Il a du voir ma réticence au vu de tous ses trucs d'enfants dans cette pièce.

- Tu dois être Eden.

Je hoche la tête et croise les bras sous ma poitrine. Je le regarde s'installer à sa chaise pivotante et fermer les yeux. Qu'est-ce qu'il fait ? Il s'endort ou je rêve ?

- Commençons. Tu es ici pour la mort de ton meilleur ami ?

Je suis offusquée par la manière dont il procède à ce rendez-vous. Je pensais...qu'il serait moins brusque. A quoi je m'attendais de toute façon ? Je n'ai jamais été chez un psy de ma vie. 

- Je vois pas pourquoi je serais là, sinon, dis-je ironiquement.

Il rouvre ses yeux bruns pour les plonger dans les miens.

- Es-tu triste ? Je te sens beaucoup plus en colère.

- Bien-sur que je suis triste, m'écrié-je énervée avant de refermer la bouche.

Il sourit, sans moquerie.

- Oui, la rage prime sur le reste. C'est compréhensible. Tu le connaissais depuis combien d'années ?
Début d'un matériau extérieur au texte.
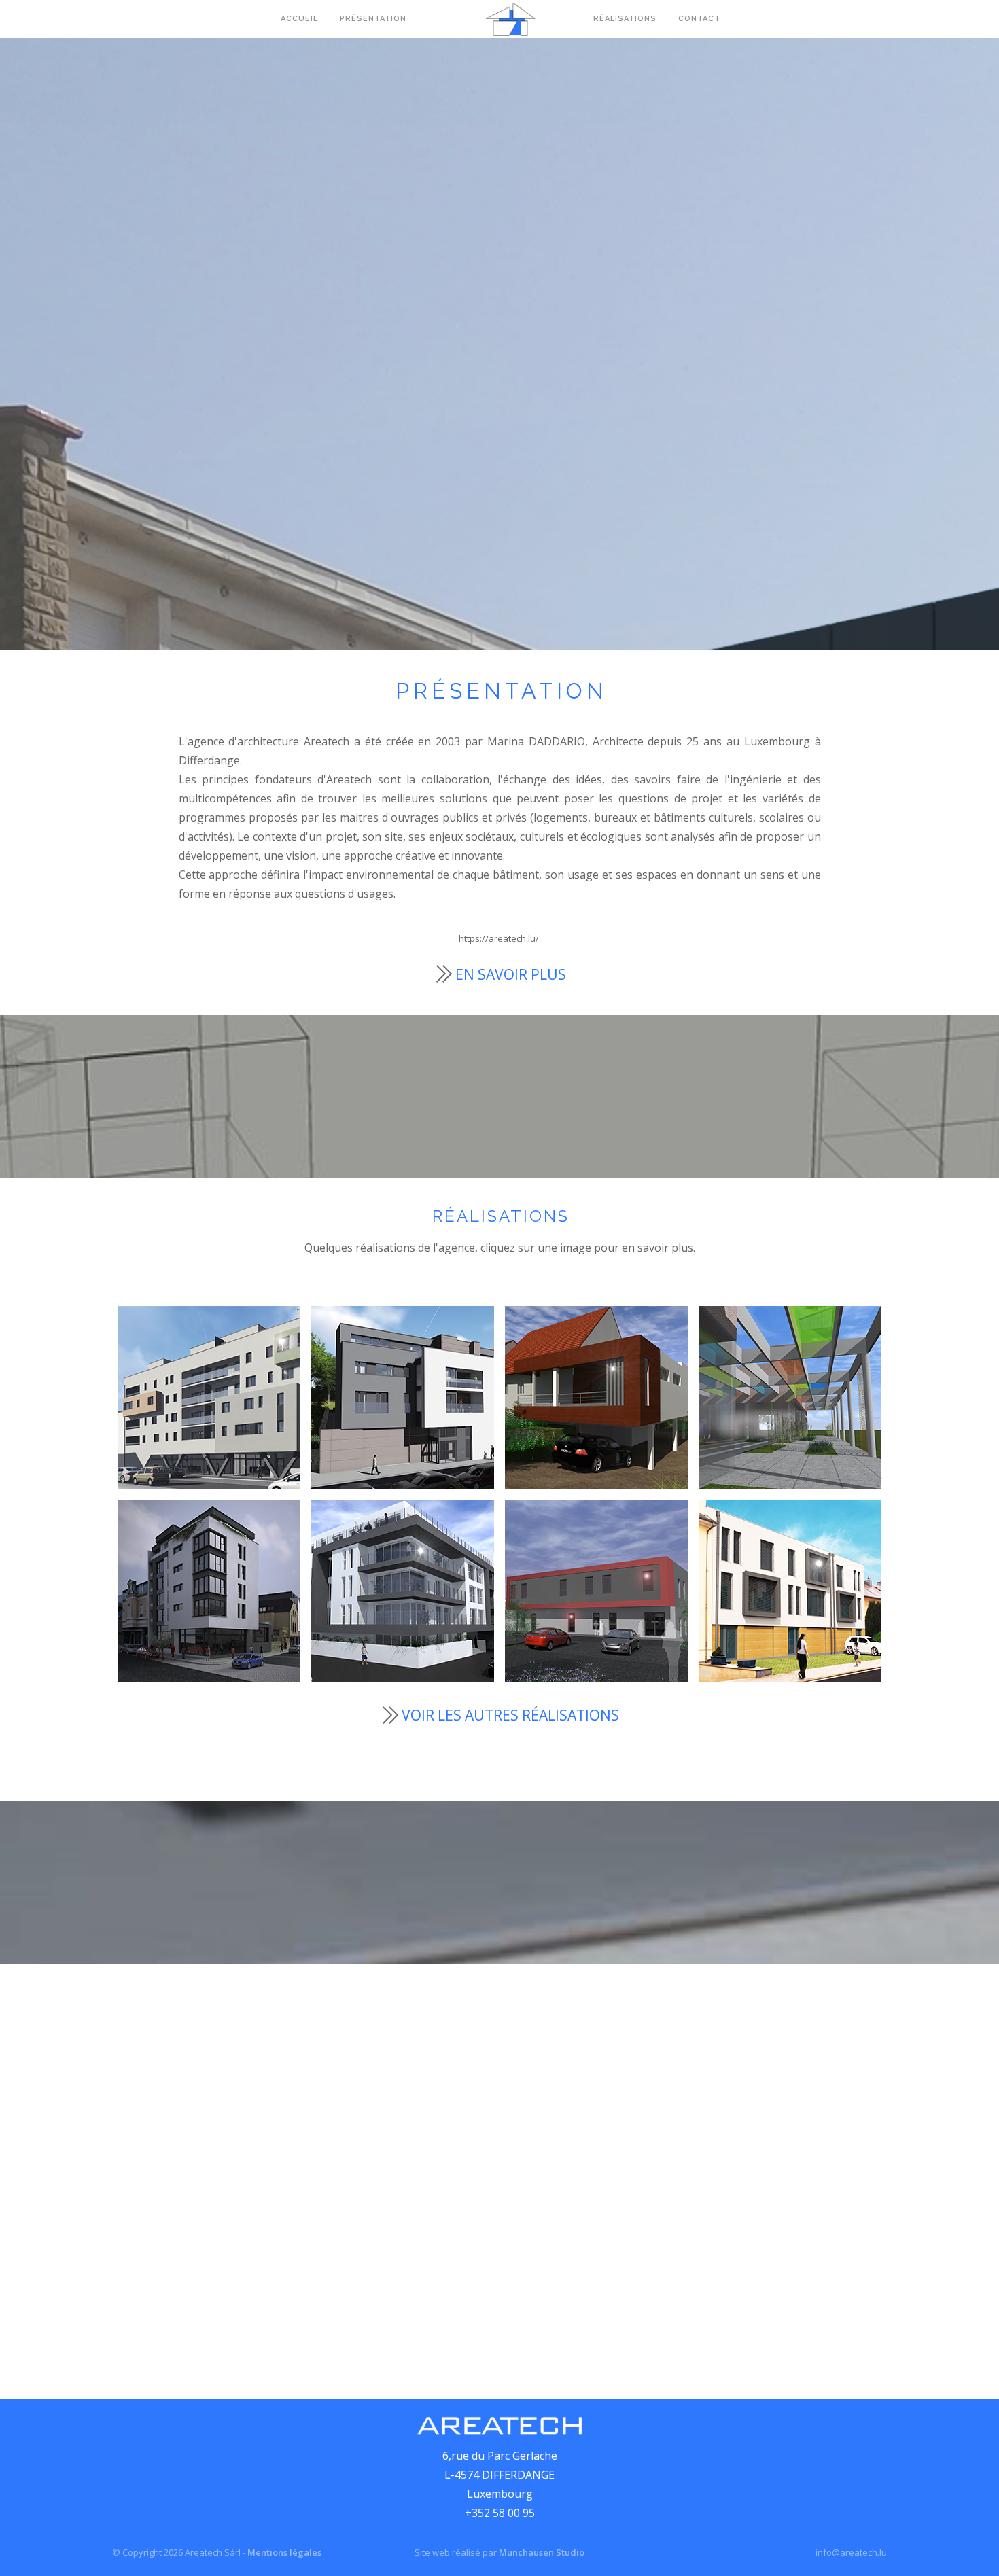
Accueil (299, 18)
- Ca fait 10 ans. Je n'ai pas pu aller à son enterrement, en plus.

C'est peut-être ça qui m'énerve le plus. Ne pas avoir été là pour lui dire au revoir. Ne pas avoir dit quelque chose à son sujet pour sa famille. Ne pas avoir qu'il était tout pour moi et que je l'aimais. Que ça avait été le meilleur ami parfait. Tant de choses que je n'ai pas pu dire.
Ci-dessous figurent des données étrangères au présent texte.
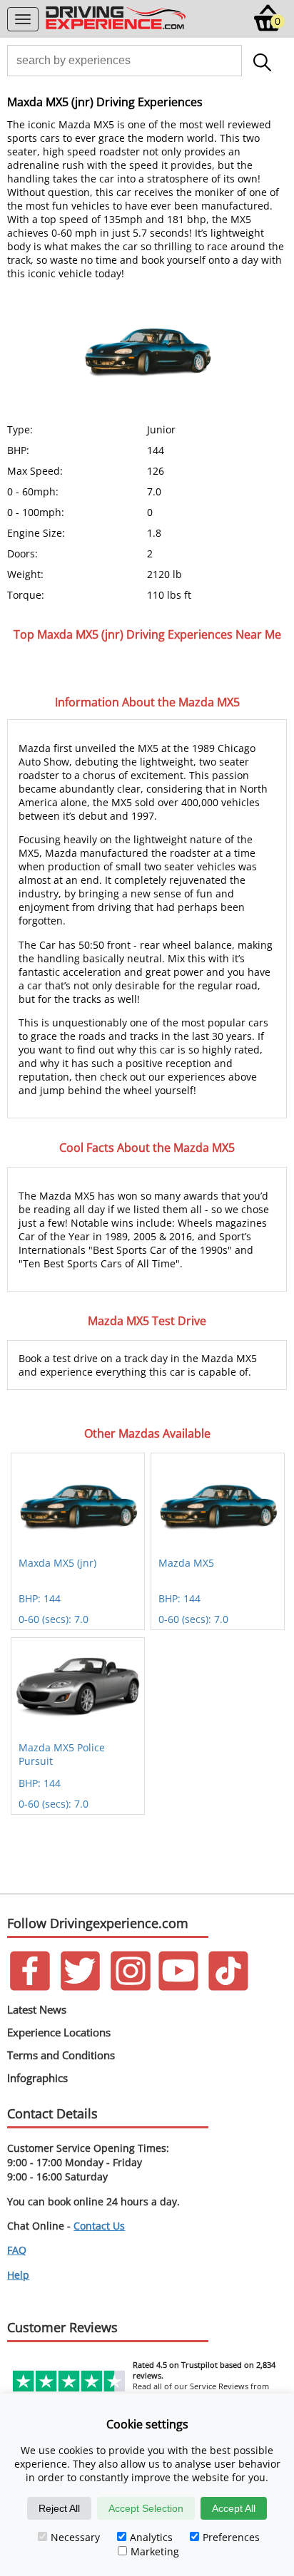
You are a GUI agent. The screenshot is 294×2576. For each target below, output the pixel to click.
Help (18, 2275)
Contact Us (99, 2225)
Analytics (151, 2537)
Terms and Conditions (61, 2055)
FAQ (16, 2250)
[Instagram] (130, 1987)
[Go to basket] (268, 28)
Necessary (75, 2537)
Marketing (155, 2551)
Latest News (36, 2009)
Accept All (233, 2508)
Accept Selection (145, 2508)
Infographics (37, 2078)
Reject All (59, 2508)
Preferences (231, 2537)
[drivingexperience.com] (116, 28)
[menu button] (23, 19)
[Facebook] (29, 1987)
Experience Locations (59, 2032)
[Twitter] (80, 1987)
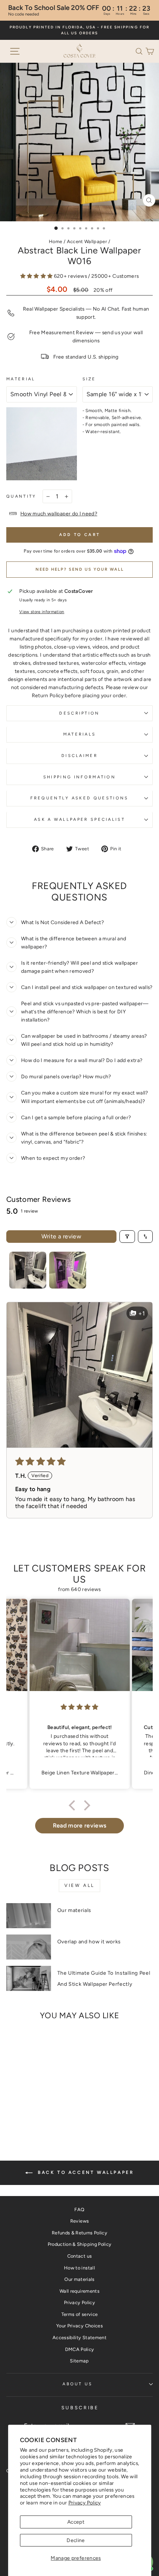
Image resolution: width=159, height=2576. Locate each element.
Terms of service (79, 2314)
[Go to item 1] (27, 1270)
- Te souviens-tu de l'accident, Eden ? Tout ce qui s'est passé ce jour-là ?

Je me remémore ce jour si spécial. Je voulais dire à Jeremy que je l'aimais plus que comme un ami, mais ma timidité m'avait bloquée. Sur le moment, je n'avais pas su quoi dire exactement, alors que dans ma tête, les mots se déliaient. Je savais ce que je voulais dire, mais je n'en avais pas été capable tout simplement. J'avais eu peur que ce ne soit pas réciproque.

- J'ai glissé de la falaise et en voulant me retenir, Jeremy est tombé avec moi. On s'est écrasés sur un rocher.

Le psy me fixe avec curiosité.

- Ce n'est pas exactement ce qui s'est passé. Ta mémoire a voulu te protéger de beaucoup de choses cette journée-là. Tu en as oublié les détails principaux et tu veux porter le chapeau.

Je fronce des sourcils. De quoi il parle ? Je me souviens de tout. Je n'ai pas inventé, ni changé les détails. C'est bien trop réel pour être faux.

- Tu n'as pas glissé la première Eden.

Ses paroles se frayent un chemin dans mon cerveau.

- Jeremy a glissé le premier.

Je ne m'en souviens pas. J'aurais vraiment tout changé. Pour me protéger ?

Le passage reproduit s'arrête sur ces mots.